I remember a patient I had who would deny herself life pleasures. Convinced she needed to lose weight, she would ignore her hunger signals, even proudly telling me that she would turn to her stomach and tell it to “shut up” when the grumbling became too loud. Her chief complaint was chronic pain. I wonder if her body’s pain was simply its way of telling her it existed. I wonder if she’d have found a way to sufficiently answer her stomach’s calling, the pain would have subsided. Perhaps by listening to the experience of our bodies we can start to properly take care of our health. We can start by wearing comfortable pants that don’t “encumber the knees”, moving naturally, embracing our sexual appetites, feeding ourselves the food we truly crave and answering the need for physical touch and rest.

In a society that tends to view the body as an object, a machine that sometimes gets jammed with inconveniences such as pain, menstrual issues and eczema, I wonder how our collective health would change if we began to experience the body as a tool for healing and self-growth – something inherently wise.

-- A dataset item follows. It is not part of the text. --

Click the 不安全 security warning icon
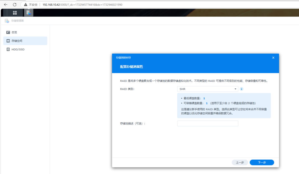The width and height of the screenshot is (299, 174). (26, 5)
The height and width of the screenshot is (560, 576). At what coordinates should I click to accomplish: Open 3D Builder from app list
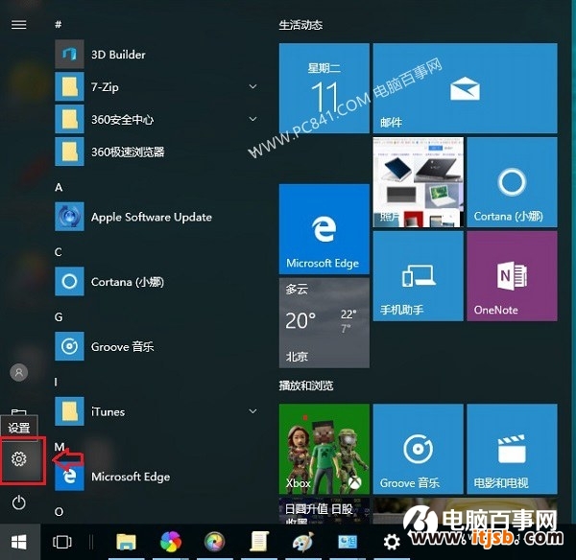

To share one last story, I remember sitting across from Teresa, our school counsellor, while I was still a naturopathic student. At the time I was deciding to break up with my then-boyfriend thereby ending a 5-year relationship. I told her I had never been clear on the difference between the fear and apprehension that came with seizing something good and the repulsed feeling of avoiding something bad. This has led me to make decisions in my life that weren’t necessarily right for me. She asked me to cultivate the two feelings and locate their positions in my body. “See if there is any difference,” She told me. As I tuned in I immediately noticed that fear was closer to my heart. It was higher up and it bore the faint pleasant glow of excitement behind its initial anxiety. Disgust was located lower down. It felt like a stomach ache, a sense of doom, of indigestion: a hard-to-digest truth. It was in this moment that I fully appreciated the body’s wisdom. The old adage “listen to your gut” began to ring true to me. My gut was sending me a message that was loud and clear, but it was up to me to listen to it.

So what are some exercises we can do to cultivate body awareness and re-inhabit our bodies? 

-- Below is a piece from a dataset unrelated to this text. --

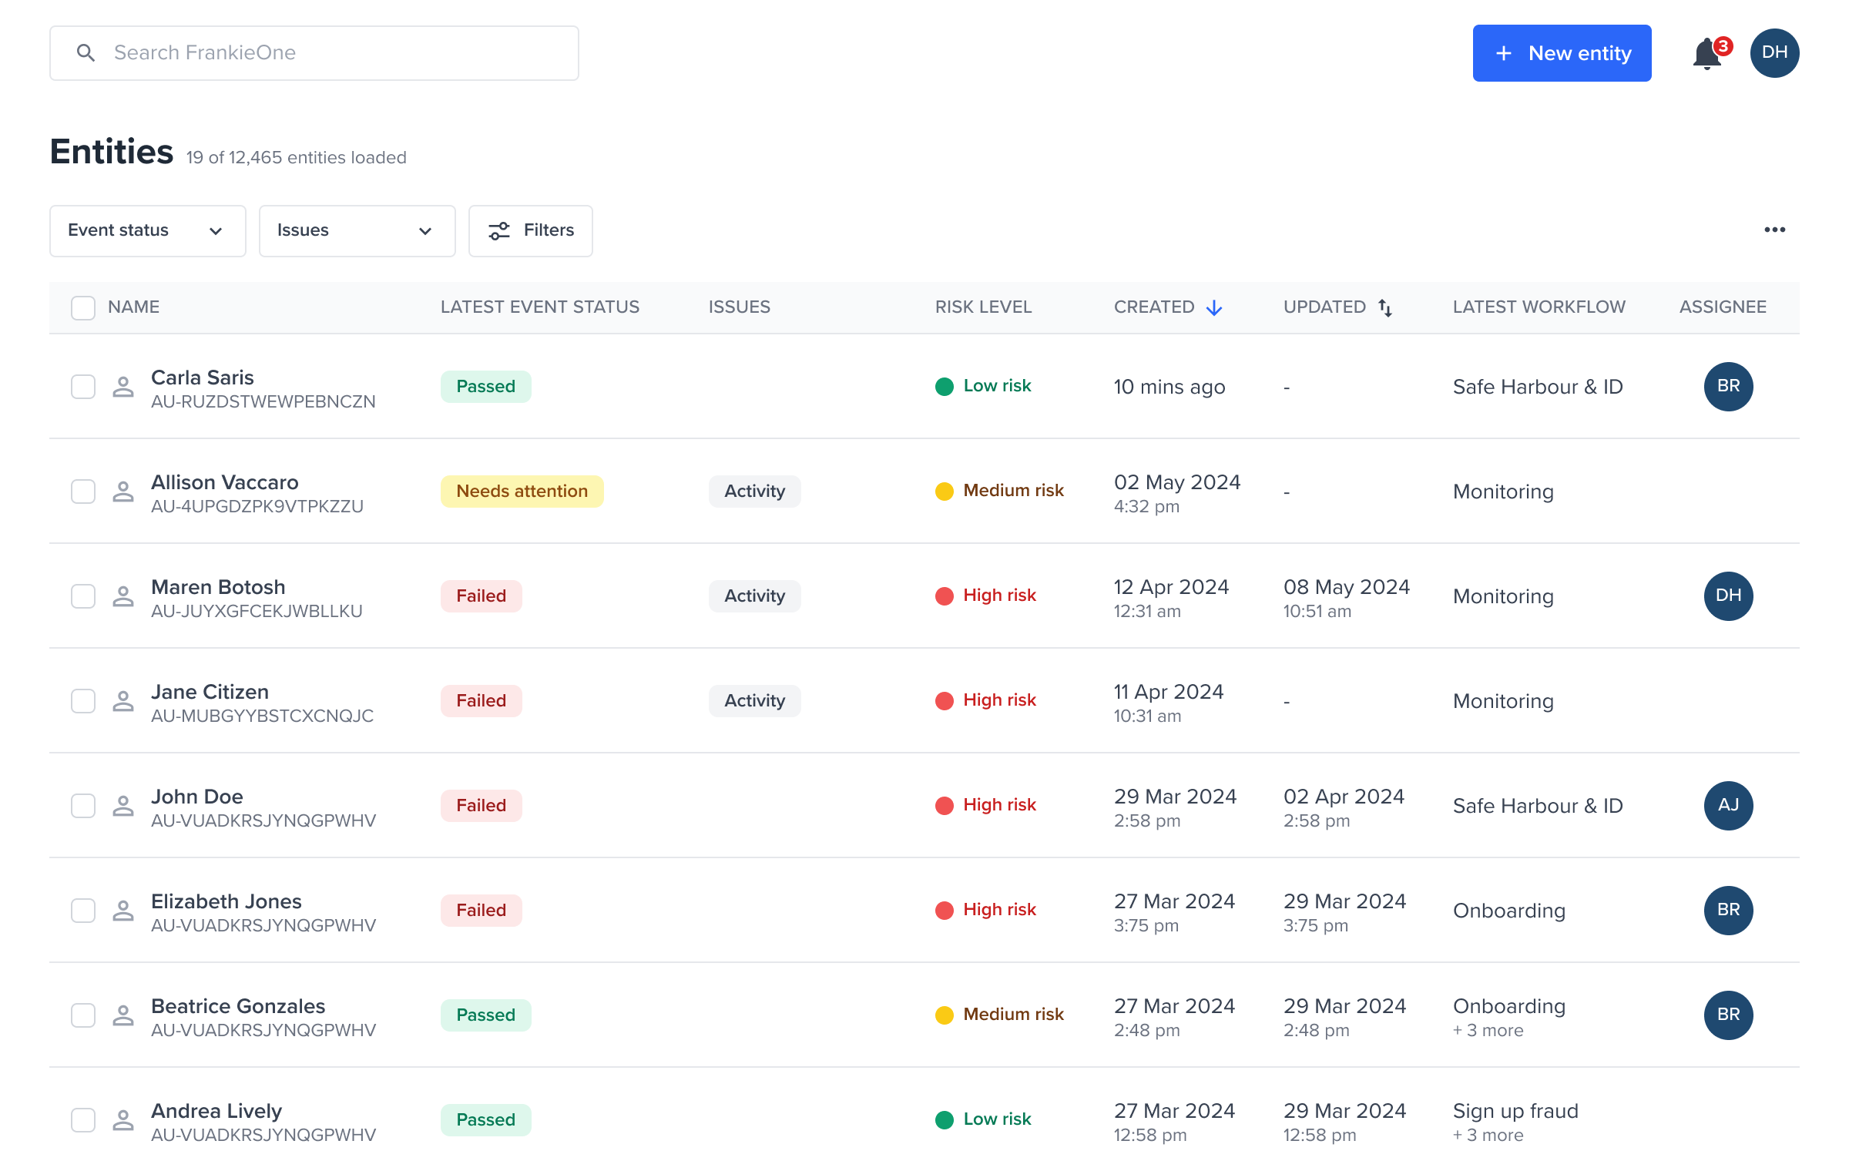This screenshot has height=1171, width=1849.
Task: Click the New entity button
Action: point(1562,53)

– Practice regular body scan mediations, such as those prescribed by the Mindfulness-Based Stress Reduction (MBSR) model taught by Jon Kabat-Zinn.

– Try Susie Orbach’s “Mirror Exercise” in her book Fat is a Feminist Issue or spend 3 minutes a day for 21 days staring at a body part that you have a hard time identifying with. By staring at the nose you’ve always felt was too big on a regular basis, you are able to incorporate it into your sense of self and accept it as something beautiful, in the way you would come to love the same nose on your grandfather, daughter or dear friend.

– Set a timer every hour while at work to remind yourself to tune in to your body and your breath. Notice your feet planted on the floor and move your awareness up through your feet to the top of your head. Ask yourself if there’s anything your body needs: are you thirsty, hungry, bored or lonely? Do you need to stand up and stretch? Do you need a hug?

– Get regular acupuncture or constitutional hydrotherapy to help the flow of Qi through the body.

– Finally, touch yourself. Practice ayurvedic self-massages or apply a natural moisturising lotion or oil before bed. Practice self-care in the form of hydrotherapy. Even placing the hands over the heart and breathing into that area will help to release oxytocin, a hormone responsible for love and bonding, creating feelings of calmness and attachment to the physical body.